Hear from People that Deliver (PtD) executive manager, Dominique Zwinkels on the current state of HR for SCM

 

For PtD, global health conferences are uniquely valuable and insightful. At the recent Global Health Supply Chain Summit (GHSCS) and African Medicines Manufacturing Trade Exhibition and Conference (AMMTEC), country supply chain leaders, global donors, implementing partners, training providers and supply chain management professionals – all those concerned with the health supply chain management workforce in low- and middle-come countries – were in attendance.

Speaking to country leaders and implementing partners gives me a chance to hear about a country’s challenges in retaining staff, but also the opportunities. I hear firsthand how supply chain management leadership can impact a country’s ability to provide access to health products.

At conferences the opportunities to hear from key country stakeholders are infinite: they sit beside you in the plenary sessions, you rub shoulders in the corridor as you make your way to the next session, you spark up conversation during the coffee break, you watch to them present on their key health supply chain challenges and solutions.

GHSCS: Leadership and professionalisation are top priorities

At the GHSCS, held in Lagos, Nigeria, three weeks ago, the PtD secretariat able to present the strides the PtD coalition is making towards helping countries within the East African Community to professionalise their health supply chain workforce and discuss what is making the STEP 2.0 leadership development programme so successful. Crucially, we were also able to learn about countries’ priorities and where they are seeking technical assistance.

In some cases, PtD tools and/or resources are part of the solution: PtD’s STEP 2.0 hub coordinator, Esther Ndichu, heard from countless ministry of health officials during the recent ACAME general assembly and the African Forum on supply chain strengthening for health products (FARCAPS) of their desire for their supply chain leaders to benefit from the STEP 2.0 programme.

In other cases, this will require even more collaboration, coordination and convening.

Supply chain and manufacturing: Two peas in a pod

AMMTEC, held in Dar es Salaam from 20 – 22 November, offered a unique opportunity for the PtD coalition.
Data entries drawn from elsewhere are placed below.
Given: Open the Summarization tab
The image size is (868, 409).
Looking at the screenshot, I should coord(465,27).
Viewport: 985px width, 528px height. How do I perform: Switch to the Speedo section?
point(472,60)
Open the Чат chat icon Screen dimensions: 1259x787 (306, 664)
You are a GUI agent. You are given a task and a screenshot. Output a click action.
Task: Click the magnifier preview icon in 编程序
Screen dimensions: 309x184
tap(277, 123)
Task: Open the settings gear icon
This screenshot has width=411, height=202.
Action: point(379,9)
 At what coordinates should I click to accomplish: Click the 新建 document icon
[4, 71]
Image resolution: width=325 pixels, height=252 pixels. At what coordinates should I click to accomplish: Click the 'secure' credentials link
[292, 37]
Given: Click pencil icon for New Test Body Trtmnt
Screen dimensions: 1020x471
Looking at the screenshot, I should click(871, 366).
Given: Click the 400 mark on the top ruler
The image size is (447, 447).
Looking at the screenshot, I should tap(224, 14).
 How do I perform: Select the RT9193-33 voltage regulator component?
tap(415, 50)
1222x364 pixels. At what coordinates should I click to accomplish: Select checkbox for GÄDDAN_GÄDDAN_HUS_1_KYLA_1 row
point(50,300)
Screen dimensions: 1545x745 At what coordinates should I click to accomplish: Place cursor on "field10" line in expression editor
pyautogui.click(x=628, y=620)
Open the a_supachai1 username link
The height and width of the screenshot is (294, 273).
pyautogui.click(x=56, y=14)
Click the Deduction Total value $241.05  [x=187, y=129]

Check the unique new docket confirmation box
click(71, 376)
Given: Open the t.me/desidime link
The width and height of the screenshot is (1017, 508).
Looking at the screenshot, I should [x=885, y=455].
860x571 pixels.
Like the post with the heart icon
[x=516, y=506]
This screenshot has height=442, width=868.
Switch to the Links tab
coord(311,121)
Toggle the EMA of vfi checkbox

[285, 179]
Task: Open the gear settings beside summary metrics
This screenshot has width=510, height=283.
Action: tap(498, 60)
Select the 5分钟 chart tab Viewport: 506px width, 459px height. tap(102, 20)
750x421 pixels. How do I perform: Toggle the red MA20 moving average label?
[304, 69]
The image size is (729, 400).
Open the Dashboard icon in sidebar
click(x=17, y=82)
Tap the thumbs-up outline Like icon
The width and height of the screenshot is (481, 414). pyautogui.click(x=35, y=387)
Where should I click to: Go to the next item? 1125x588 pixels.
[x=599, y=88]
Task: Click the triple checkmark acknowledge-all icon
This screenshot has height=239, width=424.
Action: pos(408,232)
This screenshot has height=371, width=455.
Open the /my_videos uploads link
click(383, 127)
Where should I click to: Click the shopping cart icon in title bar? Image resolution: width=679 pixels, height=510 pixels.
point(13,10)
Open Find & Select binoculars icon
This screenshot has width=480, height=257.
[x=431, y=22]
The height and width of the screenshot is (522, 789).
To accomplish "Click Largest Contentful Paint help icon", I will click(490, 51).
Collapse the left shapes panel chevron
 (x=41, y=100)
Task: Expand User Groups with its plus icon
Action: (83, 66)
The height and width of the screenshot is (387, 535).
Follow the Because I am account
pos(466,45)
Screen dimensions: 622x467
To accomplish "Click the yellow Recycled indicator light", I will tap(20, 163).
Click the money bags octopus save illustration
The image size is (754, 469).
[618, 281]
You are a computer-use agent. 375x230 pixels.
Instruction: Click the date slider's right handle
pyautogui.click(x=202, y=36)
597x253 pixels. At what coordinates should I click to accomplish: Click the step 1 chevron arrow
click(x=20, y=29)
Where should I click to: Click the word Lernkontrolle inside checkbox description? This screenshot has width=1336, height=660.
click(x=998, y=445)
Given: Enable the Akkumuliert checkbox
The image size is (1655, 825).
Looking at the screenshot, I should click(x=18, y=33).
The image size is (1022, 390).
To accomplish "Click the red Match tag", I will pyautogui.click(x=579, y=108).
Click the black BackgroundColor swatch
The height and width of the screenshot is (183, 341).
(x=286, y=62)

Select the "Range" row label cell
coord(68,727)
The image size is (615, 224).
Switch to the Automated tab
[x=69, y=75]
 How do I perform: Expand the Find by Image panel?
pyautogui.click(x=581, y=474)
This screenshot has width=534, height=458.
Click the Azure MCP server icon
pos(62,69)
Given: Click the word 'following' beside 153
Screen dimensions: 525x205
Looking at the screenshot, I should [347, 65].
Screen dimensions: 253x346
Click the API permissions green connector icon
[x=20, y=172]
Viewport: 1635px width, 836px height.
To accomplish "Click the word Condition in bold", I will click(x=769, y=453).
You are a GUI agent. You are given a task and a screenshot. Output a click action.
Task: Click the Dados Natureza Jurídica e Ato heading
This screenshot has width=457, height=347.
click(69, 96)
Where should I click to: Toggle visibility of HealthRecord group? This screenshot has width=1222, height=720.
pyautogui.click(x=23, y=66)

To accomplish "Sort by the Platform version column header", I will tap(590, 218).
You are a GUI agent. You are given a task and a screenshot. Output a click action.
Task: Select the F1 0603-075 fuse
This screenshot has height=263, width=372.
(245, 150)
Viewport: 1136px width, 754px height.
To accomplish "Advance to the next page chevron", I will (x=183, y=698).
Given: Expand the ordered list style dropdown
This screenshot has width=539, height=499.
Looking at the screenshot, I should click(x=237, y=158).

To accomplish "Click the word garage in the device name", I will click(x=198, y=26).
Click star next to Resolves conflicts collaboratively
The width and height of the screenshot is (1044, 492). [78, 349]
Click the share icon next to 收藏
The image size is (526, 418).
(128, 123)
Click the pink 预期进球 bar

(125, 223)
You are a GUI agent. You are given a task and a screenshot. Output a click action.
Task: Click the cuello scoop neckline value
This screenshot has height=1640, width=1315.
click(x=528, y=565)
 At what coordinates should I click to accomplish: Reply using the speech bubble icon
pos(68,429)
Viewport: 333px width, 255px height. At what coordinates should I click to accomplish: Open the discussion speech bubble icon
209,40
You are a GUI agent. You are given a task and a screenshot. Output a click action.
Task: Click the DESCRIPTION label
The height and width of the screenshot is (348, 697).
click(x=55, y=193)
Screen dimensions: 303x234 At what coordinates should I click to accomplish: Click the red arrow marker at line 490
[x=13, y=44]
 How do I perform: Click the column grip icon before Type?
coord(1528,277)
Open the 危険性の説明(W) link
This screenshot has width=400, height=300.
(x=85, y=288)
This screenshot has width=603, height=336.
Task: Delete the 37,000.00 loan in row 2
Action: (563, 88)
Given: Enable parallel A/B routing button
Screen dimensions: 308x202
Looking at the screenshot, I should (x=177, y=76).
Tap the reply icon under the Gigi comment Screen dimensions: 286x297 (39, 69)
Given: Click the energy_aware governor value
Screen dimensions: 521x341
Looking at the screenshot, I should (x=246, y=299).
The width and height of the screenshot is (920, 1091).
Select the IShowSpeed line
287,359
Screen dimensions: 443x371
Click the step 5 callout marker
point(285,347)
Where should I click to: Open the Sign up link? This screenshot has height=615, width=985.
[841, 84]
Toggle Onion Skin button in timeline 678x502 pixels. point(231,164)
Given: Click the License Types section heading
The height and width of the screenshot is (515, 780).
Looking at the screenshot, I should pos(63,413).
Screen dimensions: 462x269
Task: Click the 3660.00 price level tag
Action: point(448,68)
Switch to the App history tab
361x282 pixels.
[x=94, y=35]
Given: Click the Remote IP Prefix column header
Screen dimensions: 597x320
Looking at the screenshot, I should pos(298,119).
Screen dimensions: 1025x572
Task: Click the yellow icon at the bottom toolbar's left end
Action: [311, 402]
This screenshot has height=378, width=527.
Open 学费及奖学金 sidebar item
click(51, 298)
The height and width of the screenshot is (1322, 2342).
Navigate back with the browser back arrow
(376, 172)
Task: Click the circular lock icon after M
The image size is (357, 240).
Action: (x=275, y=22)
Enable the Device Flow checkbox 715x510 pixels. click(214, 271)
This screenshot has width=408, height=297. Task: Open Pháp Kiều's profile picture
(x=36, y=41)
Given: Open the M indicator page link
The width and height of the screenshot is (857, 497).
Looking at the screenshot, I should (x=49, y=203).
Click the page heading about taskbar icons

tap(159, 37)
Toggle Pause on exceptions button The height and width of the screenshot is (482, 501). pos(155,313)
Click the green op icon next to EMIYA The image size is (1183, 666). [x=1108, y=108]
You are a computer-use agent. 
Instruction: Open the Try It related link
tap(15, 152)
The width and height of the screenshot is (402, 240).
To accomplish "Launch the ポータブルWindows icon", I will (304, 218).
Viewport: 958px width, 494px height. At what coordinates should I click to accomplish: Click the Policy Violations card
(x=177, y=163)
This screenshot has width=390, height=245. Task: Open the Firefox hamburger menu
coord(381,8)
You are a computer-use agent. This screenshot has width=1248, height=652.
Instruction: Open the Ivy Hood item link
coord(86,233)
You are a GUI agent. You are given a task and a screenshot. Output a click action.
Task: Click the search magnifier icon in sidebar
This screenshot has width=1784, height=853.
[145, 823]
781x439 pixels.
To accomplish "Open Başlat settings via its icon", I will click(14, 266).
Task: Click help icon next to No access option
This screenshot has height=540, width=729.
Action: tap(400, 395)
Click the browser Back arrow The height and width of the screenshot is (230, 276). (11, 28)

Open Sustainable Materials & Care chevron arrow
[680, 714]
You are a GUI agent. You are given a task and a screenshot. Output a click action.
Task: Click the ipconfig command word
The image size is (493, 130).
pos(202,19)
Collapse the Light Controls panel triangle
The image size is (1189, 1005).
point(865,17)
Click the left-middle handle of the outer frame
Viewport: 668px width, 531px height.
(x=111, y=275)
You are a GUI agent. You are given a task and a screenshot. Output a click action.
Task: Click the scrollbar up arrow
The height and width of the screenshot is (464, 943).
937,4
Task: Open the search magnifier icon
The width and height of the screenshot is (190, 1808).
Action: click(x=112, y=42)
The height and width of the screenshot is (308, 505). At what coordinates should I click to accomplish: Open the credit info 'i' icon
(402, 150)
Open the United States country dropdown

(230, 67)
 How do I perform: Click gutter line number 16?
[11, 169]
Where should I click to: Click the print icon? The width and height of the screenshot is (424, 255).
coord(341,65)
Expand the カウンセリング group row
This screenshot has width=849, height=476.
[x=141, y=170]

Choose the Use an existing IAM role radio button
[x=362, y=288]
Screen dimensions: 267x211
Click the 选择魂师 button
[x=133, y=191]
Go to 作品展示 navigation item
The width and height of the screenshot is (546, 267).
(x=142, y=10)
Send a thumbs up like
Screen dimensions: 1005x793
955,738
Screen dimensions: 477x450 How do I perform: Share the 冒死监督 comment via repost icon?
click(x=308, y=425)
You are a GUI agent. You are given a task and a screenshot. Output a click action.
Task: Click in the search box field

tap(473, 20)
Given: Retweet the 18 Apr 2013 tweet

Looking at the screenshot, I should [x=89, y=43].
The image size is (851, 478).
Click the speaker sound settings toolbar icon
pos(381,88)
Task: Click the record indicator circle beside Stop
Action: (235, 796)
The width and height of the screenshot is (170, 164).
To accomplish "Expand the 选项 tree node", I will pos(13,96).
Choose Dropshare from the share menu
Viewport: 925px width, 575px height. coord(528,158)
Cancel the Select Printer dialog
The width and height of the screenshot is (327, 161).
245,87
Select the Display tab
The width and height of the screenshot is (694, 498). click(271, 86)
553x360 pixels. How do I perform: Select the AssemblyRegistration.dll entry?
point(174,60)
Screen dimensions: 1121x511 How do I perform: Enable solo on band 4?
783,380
This conference attracted a large contingent of regional manufacturers: a new audience for PtD.

Listening to the presentations and talking to global and regional manufacturing representatives, it soon became clear that the questions being asked of health supply chains are the same questions being asked of the regional manufacturing industry: Does our workforce have the necessary skills for us to achieve our goals? Do we have the necessary educational programmes and institutions to develop such a workforce? What skills will they need?

The participants at AMMTEC are united in their ambition: for the continent of Africa to manufacture its own medicines and health technologies with which to supply its own population and, if possible, to export.

Achieving such a level of self-sufficiency depends largely on the continent’s ability to develop home-grown talent. Collectively, the industry will need to define the capabilities, knowledge, skills and roles needed to expand the manufacturing sector, and develop the educational capacity to be able to do so. This will mean African educational institutions offering related courses.

We heard of the Ethiopian Manufacturing Association’s ambition to train 5,000 Ethiopians through short courses and work-based learning programmes. PtD’s recently-released Work-based learning toolkit and strategies offers a directory of resources to help employers, governments and educational institutions develop the future workforce.

We heard of the need for manufacturers to establish links with universities and professional associations, about DP World’s focus on upskilling both youth and women in Africa, and about Eva Pharma’s plan to provide in-house work-based learning opportunities.

There are certainly lessons from the health supply chain management space. We are witnessing a proliferation of educational institutions catering to supply chain management professionals in LMICs: coalition members Bee Skilled, EAC Regional Centre of Excellence, i+Solutions, IIHMR Delhi, Empower School of Health and Mahidol University are all offering courses in SCM and developing the capacity of the health SCM workforce.

We don’t have to look very hard within the PtD coalition to find examples of innovation in learning. Pamela Steele Associates, for example, has recently instituted the Girls on the Move programme. This innovative internship programme helps women in the field gain valuable experience and forge a meaningful career.

Political will must translate to action

Our work on SCM professionalisation has taught us that developing a broad coalition that spans every relevant stakeholder is essential to progress. The SCM professionalisation framework has offered a roadmap for this collaboration and resulted in great progress in Nigeria, Rwanda and Mozambique, and most recently in East Africa, with South Sudan just now beginning the journey.

With political commitment and adequate funding we are seeing progress being made in SCM professionalisation and leadership capacity. This must continue as we head into 2025.

Continuing to learn from one another – and expanding our broad network of collaborators wherever possible – will be key to this.”